You getting all this down, Paul Ryan?
Whenever a creation of God suffers at the hands of greed, or the abuse of power, or hatred or fear, God is abused. Whenever a creation is killed, whether through our continued ravaging of the earth or through atrocities like genocide and war, God is crucified.
Up top there, Jamie said, “Jesus was the embodiment of all those things we should equate with God: love and justice, care and compassion, creation and creativity, transformation and wholeness.”
So I guess when she says that “God is wounded, degraded, denied, abused or killed, what she means is that every time we do one of these bad things, “love and justice, care and compassion, creation and creativity, transformation and wholeness” is wounded, degraded, denied, abused or killed. And that doesn’t make a lick of sense.
For a brief time, God had a body on this earth in the person of Jesus.

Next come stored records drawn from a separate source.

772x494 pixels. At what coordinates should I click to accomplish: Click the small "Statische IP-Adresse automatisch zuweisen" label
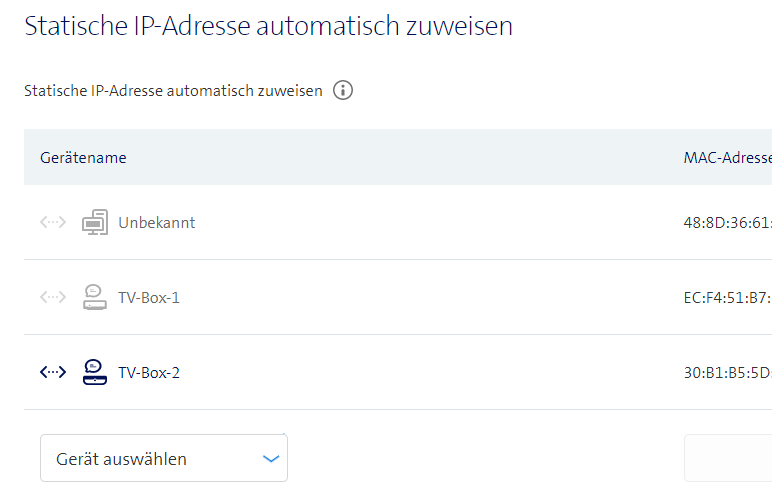[173, 91]
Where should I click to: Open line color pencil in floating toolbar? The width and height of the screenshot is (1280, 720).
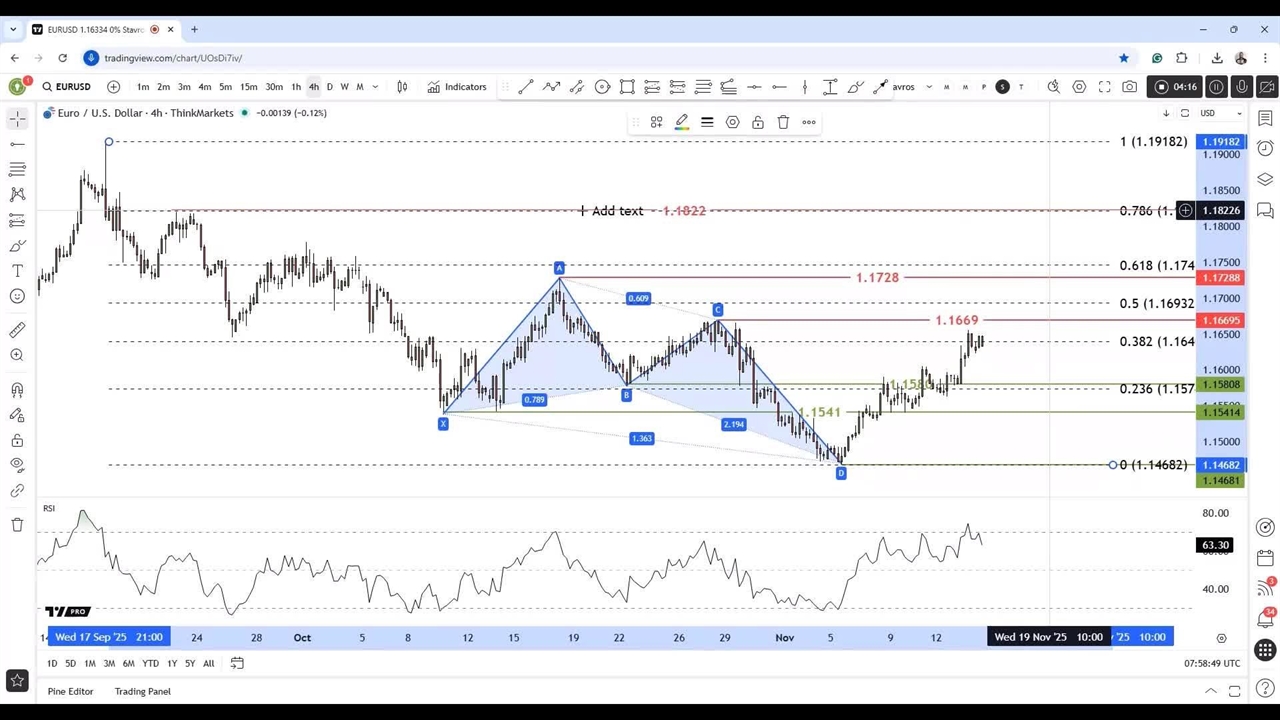pos(682,122)
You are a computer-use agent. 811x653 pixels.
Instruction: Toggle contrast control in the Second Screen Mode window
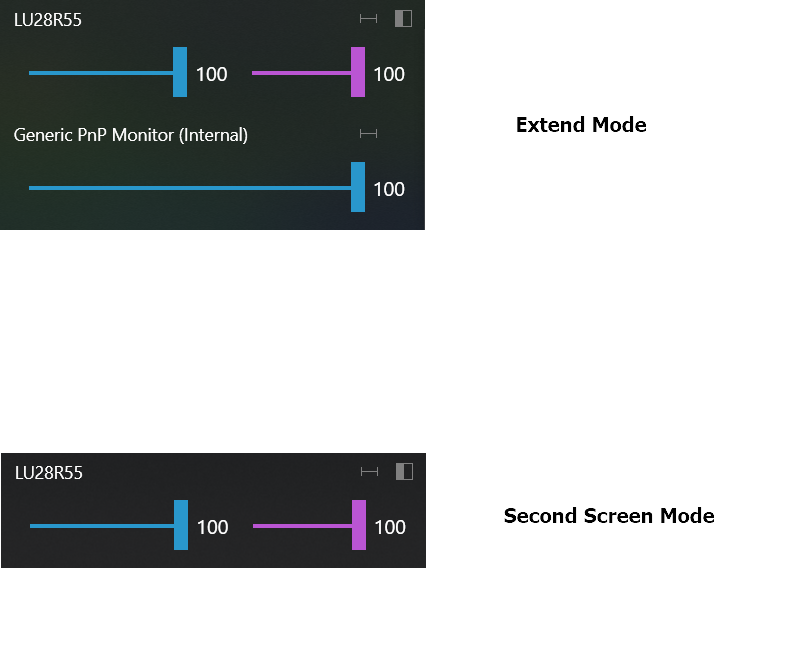click(403, 471)
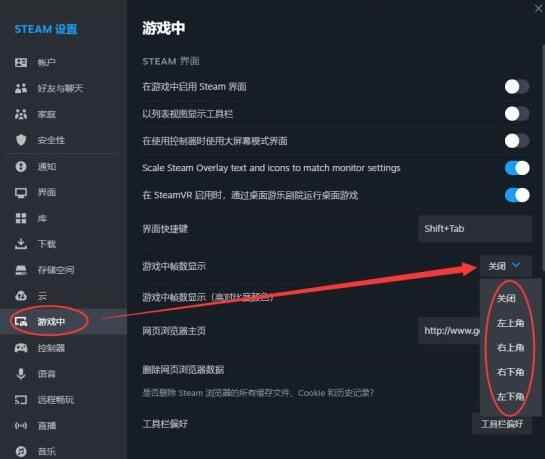Image resolution: width=545 pixels, height=459 pixels.
Task: Open the 账户 account icon in sidebar
Action: tap(21, 62)
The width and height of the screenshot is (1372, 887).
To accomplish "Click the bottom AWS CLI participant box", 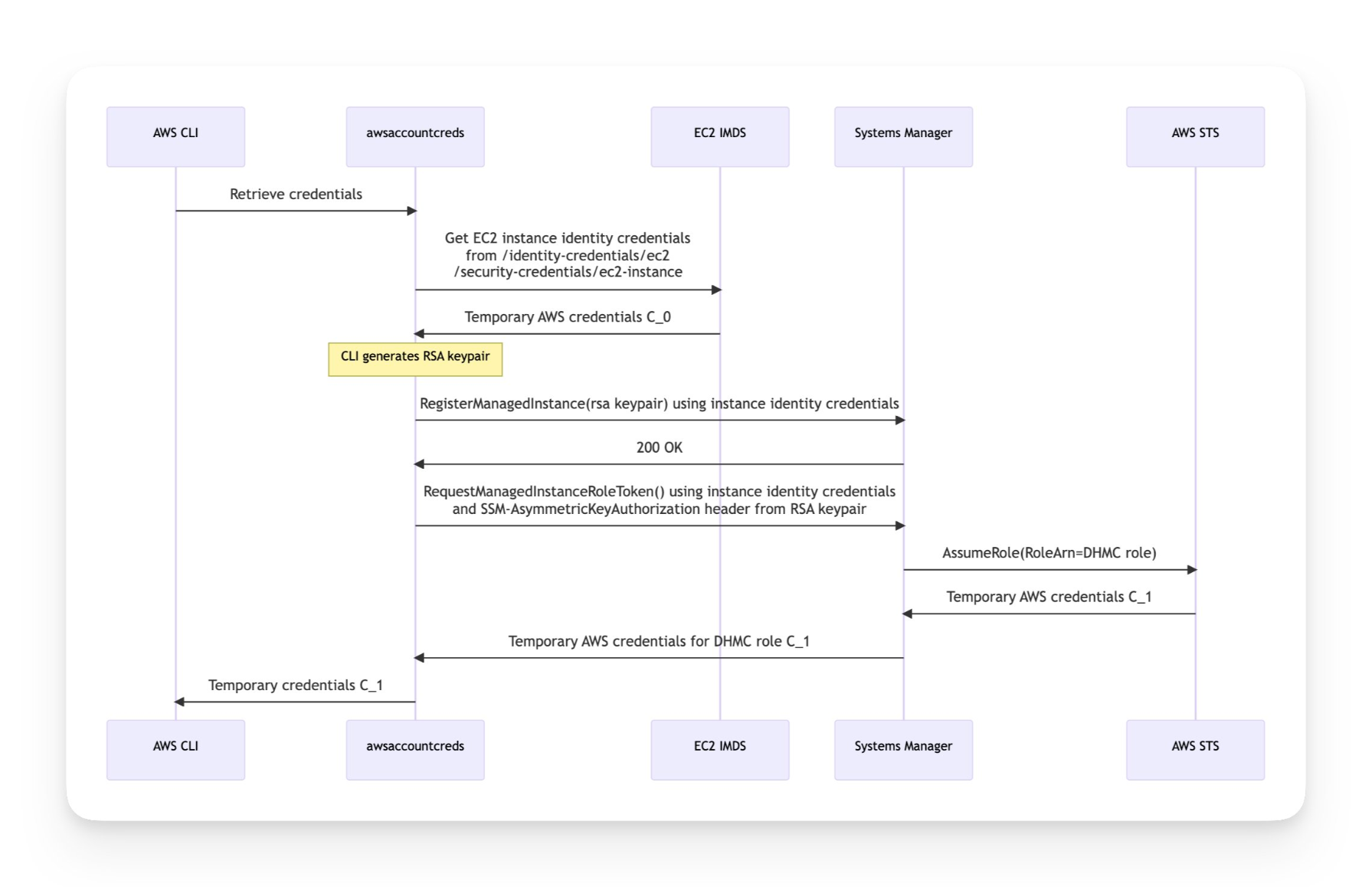I will [x=175, y=749].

Nice of you to admit that. But to paraphrase Inigo Montoya, I don’t think that means what you think it means.
But that doesn’t mean that God’s body does not continue to work on this earth, seeking and yearning to bring God’s presence — love, justice, and compassion — more fully alive in all of creation in order to stop the crucifixions, the on-going and never-ending deaths of God.
Give it up for the Jesus-was-a-great-teacher-and-nothing-more pseudo-Gospel. To Manson, God is a system of ethics, Jesus is this real cool philosophy professor you had at State and Christianity is one long college-level philosophy class with free snacks.
Look. I’m not saying that all those things aren’t important. I am saying that a system of ethics, no matter how exalted it might be, is not, by itself, going to move men and women to do much of anything noble.
Nobody ever read the Nicomachean Ethics, built a movement around it and swept all before them. However, a small group of first-century Jews changed the whole world. But they didn’t do it, couldn’t have done it, simply because Jesus’ preaching was so revolutionary and his ethics was so sublime.
They did it because of what they saw on Good Friday.
And Who they saw on Easter.
Think of it this way. Sacrificing something of yourself for the sake of others is hard. But once you realize how infinitely much God sacrificed for your sake on the Cross, sacrificing for others becomes the easiest thing in the world.